УКАЗАНИЯ К ЗАДАНИЮ: Верните все приведённые ниже записи дословно, строка за строкой, но без изображений.

Данные для определения расположения видимых целей:
━━━━━━━━
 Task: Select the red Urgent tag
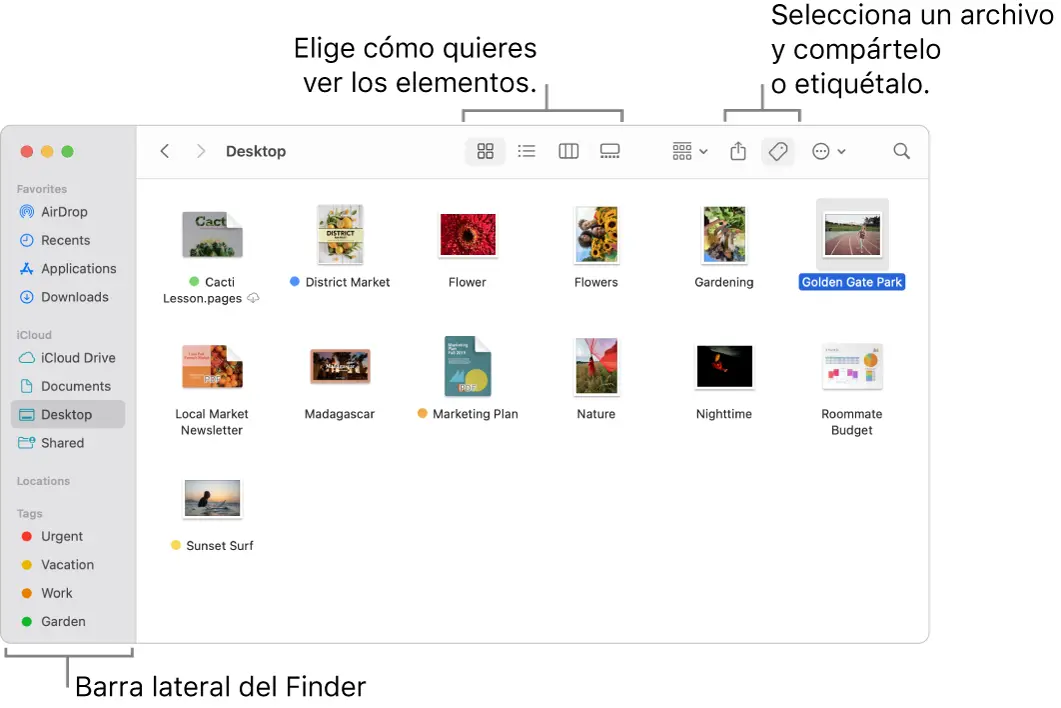tap(61, 537)
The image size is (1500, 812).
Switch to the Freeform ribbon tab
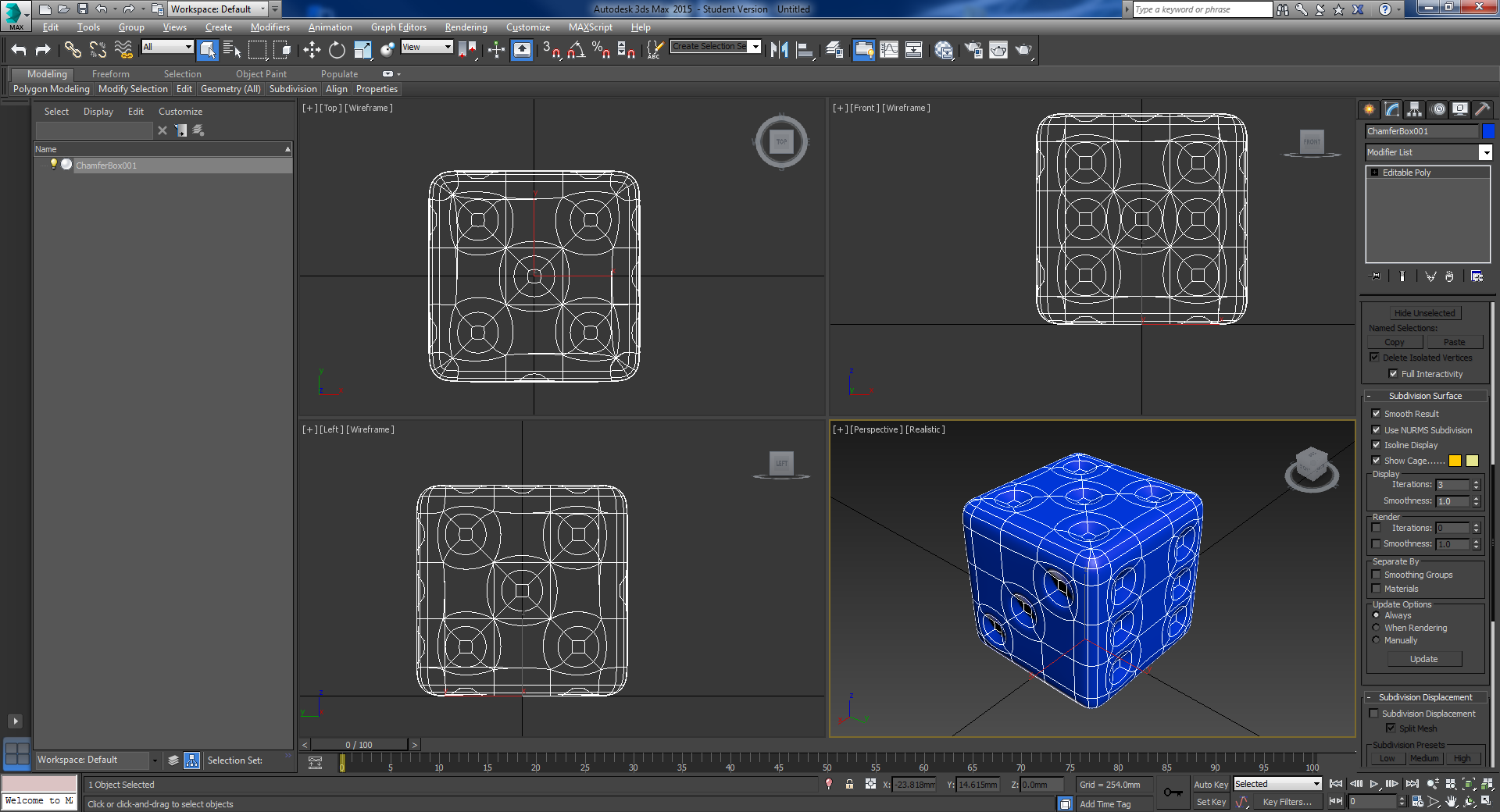coord(110,74)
━━━━━━━━
ОТВЕТ НА ЗАДАНИЕ:
 Task: Select the red Urgent tag
tap(61, 537)
The image size is (1500, 812).
Switch to the Freeform ribbon tab
coord(110,74)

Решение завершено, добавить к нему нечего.